Jesus se alegra com a resposta de Pedro e o proclama bem-aventurado: “Feliz és tu, Simão, filho de Jonas, porque não foi um ser humano que te revelou isso, mas o meu Pai que está no céu” (v. 17).  Não se trata de um elogio por um mérito particular de Pedro, até porque o conhecimento não é dele, mas do Pai que lhe revelou. O que Jesus faz é uma constatação: as coisas começam a funcionar na comunidade, pois a voz do Pai está sendo ouvida; como o Pai só revela seus desígnios aos pequeninos (cf. 10,21), e Pedro está falando a partir do que o Pai lhe sugere, ele está demonstrando adesão plena ao projeto do Reino, inserindo-se no mundo dos pequeninos! O Reino de Deus ou dos céus, como Mateus prefere, é um projeto alternativo de mundo que só tem espaço para quem aceita a condição pertencer ao mundo dos pequeninos. A bem-aventurança de Pedro consiste em abrir-se à vontade do Pai e deixar-se conduzir por essa.

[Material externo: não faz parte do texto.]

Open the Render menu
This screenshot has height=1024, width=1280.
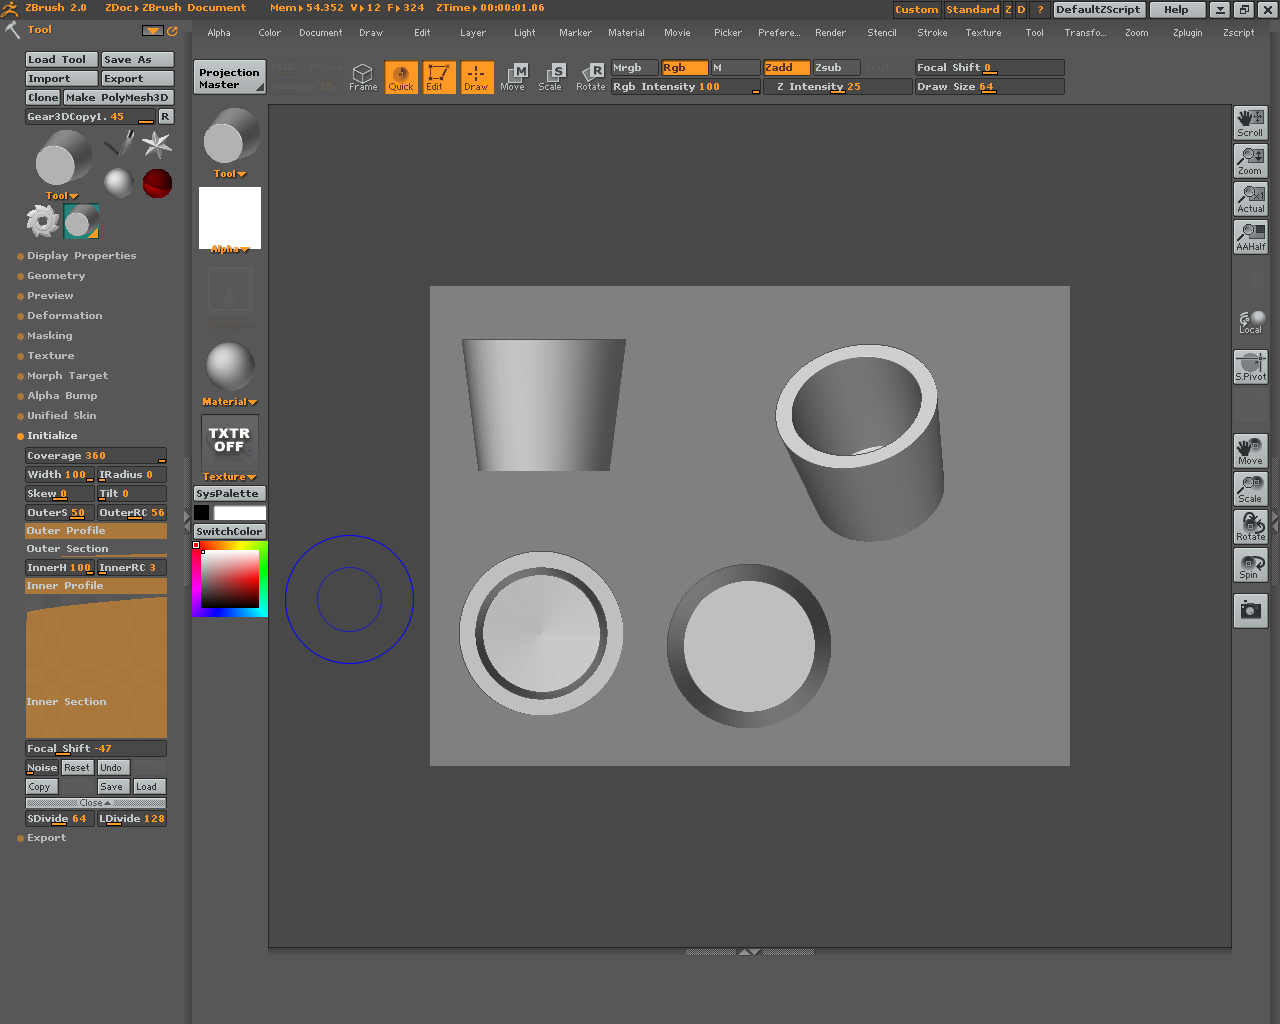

Na continuidade, Jesus declara: “Por isso eu te digo que tu és Pedro e sobre esta pedra edificarei a minha Igreja” (v. 18a). Jesus está declarando que Pedro está apto a participar da construção da sua comunidade, por estar aberto às intuições do Pai. Ao contrário da antiga religião judaica que precisava de um templo de pedras, a comunidade cristã é uma construção sim, mas pela sua coesão e unidade, por isso, na sua construção são necessárias pedras vivas. Pedro é uma destas pedras escolhidas por Jesus, a primeira, sem dúvidas. A pedra fundamental da construção é a fé da comunidade. A força, o equilíbrio e a perseverança da comunidade dependem da solidez da sua fé. Por isso, é necessário que essa fé seja forte como uma rocha, comparável a fé que Pedro tinha acabado de professar.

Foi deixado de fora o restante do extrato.